Data, computation and persistence

When thinking about systems these days I often start with three core questions.

What is the data like that the system will manage, use and emit to other systems?

What kind of computations the system needs to make with or based on the data?

How to persist data and state of calculations?

I started to ask these questions while programming with Clojure, but I continue asking the same questions while programming in other languages and environments.

These questions have helped me think about what the planned system could be and what the interplay of answers between these three questions is.

Let me elaborate.

Data

Starting with the data is a no-brainer, but how you think about the data can affect the two other components: how you do computations with the data and how that data is persisted into some storage.

It is tempting to start to think about data constantly in terms of a highly normalized relational database model. Still, there are domains and problems where the data needs to be accessed through other not-so-conventional models.

Hence it is good to keep the conceptual and logical or physical data models separate while you are still figuring out what the system will be like.

Computations

Depending on what kind of computations I want to do with the data, I might want to model actual data structures differently. Am I looking at discrete records or facts, a larger graph, or a stream of events to make sense of the world with a computation? What is the model through which I can solve and get the answer to the computation?

If all I have are filter, map and reduce - I will look at the problem and data models needed through that lens. But if I have a larger tool chest, I might approach the problem differently. For example, do I have a problem that could be solved efficiently with an optimization tool, graph engine or logic programming tool?

Persistence

How I model the data and what kind of computations I want to do with it then naturally affect the persistence model of the data into some storage system.

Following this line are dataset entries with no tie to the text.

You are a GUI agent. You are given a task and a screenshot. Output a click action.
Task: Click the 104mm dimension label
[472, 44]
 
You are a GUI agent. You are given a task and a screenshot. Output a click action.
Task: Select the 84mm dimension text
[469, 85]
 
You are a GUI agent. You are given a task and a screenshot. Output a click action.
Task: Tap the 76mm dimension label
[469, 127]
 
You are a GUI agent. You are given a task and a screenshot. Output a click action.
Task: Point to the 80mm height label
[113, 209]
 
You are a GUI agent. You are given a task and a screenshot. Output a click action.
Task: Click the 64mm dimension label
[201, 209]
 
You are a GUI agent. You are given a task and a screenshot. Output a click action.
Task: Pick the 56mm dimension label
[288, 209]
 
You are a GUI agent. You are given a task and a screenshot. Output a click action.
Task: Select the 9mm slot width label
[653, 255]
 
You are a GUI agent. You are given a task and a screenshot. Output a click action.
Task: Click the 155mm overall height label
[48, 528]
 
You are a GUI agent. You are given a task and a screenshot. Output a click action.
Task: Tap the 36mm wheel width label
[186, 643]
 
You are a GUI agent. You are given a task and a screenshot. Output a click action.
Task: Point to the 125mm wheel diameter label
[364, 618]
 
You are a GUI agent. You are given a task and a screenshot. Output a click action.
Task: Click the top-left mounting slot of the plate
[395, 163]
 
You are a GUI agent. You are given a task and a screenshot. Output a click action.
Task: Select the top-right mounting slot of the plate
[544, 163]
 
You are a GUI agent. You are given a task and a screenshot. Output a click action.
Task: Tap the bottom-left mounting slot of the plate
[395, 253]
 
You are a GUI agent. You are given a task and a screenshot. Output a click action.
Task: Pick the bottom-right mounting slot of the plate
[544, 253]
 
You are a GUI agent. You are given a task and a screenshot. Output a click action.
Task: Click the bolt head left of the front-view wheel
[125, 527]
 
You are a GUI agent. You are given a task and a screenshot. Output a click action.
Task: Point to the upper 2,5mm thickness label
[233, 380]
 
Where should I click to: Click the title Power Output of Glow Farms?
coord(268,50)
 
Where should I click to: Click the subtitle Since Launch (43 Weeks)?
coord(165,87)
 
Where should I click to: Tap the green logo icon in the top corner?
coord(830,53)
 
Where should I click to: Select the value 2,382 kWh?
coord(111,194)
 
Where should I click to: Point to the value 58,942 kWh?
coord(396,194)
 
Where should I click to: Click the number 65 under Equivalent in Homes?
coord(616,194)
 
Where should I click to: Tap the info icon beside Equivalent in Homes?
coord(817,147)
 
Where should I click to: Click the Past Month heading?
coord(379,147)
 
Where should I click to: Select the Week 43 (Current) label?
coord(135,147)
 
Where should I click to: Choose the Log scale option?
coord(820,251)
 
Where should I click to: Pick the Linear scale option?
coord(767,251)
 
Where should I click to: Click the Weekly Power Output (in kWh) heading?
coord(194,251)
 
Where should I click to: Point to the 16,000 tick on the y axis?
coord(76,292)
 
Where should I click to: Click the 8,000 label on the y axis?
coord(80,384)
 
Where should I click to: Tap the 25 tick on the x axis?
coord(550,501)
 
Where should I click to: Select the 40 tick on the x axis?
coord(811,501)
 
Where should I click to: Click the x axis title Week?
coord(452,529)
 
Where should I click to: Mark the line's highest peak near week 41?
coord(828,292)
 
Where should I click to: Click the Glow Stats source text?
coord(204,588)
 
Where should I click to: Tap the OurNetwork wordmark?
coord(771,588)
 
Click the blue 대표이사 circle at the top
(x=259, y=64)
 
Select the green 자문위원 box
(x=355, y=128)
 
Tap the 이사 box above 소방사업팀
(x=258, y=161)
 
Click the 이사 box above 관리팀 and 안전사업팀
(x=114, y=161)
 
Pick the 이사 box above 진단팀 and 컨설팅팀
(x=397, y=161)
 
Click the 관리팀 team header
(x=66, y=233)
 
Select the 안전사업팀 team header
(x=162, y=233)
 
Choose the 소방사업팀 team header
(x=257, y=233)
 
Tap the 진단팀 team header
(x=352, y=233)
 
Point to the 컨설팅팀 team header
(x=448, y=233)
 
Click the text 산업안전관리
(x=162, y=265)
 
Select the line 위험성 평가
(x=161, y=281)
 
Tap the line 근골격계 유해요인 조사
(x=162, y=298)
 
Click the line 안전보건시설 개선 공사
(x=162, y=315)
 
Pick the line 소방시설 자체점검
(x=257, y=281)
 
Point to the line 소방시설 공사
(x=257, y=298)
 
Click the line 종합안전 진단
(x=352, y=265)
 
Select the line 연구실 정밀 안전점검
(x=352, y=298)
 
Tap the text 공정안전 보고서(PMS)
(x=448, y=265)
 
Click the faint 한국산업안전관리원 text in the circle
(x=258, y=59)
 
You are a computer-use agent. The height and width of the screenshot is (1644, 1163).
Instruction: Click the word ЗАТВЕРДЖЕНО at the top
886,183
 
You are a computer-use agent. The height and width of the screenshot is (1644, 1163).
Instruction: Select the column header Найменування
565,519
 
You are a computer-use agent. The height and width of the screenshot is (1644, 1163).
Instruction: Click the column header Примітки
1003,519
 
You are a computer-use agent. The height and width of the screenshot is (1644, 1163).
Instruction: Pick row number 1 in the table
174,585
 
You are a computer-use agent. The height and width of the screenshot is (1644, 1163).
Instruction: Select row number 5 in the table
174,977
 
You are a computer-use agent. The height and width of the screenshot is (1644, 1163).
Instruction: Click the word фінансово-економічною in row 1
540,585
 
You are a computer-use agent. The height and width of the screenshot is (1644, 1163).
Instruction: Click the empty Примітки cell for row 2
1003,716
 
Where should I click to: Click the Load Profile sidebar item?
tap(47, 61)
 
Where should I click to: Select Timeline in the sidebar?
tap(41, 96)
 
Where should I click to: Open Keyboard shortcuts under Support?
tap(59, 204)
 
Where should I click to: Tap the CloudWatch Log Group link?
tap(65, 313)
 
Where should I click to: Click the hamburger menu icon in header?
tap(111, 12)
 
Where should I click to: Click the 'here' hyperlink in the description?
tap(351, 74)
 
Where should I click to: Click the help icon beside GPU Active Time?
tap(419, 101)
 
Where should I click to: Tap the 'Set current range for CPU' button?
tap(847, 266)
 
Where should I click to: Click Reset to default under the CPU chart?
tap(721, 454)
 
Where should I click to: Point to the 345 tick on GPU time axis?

Modern relational databases are awesome, and PostgreSQL is often the right answer. But there are situations where you could benefit from something else: XTDB, Kafka, Redis, S3, DynamoDB or something else.

Similarly, selecting the persistence mechanism and style affects what computations or parts of the computation I can and should offload from the application code to the persistence engine or persistence subsystem.

Object storage like S3 or even a filesystem can be a perfect persistence mechanism when you can structure data intelligently and use query mechanisms like S3 select or grep and jq to answer your business questions.

My main goal: countering my biases

There are many other viewpoints and questions that I need to think about and use when designing systems and thinking about what we are trying to solve. Still, these three questions provide me with an excellent safeguard for not jumping to a simple but wrong conclusion too early.

Some programming environments and tools make it easy to solve certain problems in a certain way, and in the end, they can significantly affect how you try to approach a business problem. And no matter how smart you are, you can still fall into a silly trap set by abstractions if you do not think things through.

Ultimately, I don’t want the tail to wag the dog unless I consciously choose it to be so.